Every line containing the word "agent" must be pulled from the records.

════════════════════

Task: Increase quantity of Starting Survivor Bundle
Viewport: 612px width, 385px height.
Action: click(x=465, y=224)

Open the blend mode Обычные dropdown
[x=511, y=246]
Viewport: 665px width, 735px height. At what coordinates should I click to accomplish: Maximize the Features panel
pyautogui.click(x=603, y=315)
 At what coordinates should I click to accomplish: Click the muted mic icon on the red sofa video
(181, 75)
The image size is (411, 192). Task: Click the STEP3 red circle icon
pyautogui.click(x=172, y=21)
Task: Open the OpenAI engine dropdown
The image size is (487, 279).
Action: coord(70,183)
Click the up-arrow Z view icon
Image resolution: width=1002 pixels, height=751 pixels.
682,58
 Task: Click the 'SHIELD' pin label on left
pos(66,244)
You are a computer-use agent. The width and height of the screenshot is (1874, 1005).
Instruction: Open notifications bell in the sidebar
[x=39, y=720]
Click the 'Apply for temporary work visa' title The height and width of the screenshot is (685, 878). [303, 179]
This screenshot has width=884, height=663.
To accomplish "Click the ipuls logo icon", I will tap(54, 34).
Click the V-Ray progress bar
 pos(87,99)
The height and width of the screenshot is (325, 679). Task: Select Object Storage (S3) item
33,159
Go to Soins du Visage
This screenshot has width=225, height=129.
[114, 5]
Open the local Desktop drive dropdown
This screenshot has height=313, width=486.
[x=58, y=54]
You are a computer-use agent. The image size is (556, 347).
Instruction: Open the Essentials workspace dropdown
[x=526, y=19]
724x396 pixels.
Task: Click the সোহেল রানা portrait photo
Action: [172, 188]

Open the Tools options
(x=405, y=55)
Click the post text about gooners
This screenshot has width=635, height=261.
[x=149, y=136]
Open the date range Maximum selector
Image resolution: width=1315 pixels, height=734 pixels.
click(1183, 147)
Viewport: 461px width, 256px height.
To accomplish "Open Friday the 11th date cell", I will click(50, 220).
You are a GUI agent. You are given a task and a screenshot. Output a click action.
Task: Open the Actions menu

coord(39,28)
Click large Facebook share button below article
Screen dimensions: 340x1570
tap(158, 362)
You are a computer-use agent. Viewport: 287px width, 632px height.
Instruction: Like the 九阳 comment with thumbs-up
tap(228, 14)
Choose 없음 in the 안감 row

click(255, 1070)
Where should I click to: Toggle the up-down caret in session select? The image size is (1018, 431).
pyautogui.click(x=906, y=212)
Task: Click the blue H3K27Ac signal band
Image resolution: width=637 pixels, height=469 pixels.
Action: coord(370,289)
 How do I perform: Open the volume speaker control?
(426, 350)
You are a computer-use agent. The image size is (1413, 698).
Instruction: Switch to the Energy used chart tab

════════════════════

• [FINISHED EXERCISE]
You are a computer-use agent. The width and height of the screenshot is (1874, 1005).
You are a computer-use agent. The image size is (556, 347).
You are a GUI agent. You are given a task and a screenshot. Output a click action.
You are a computer-use agent. Viewport: 287px width, 632px height.
You are a computer-use agent. The image size is (1413, 698).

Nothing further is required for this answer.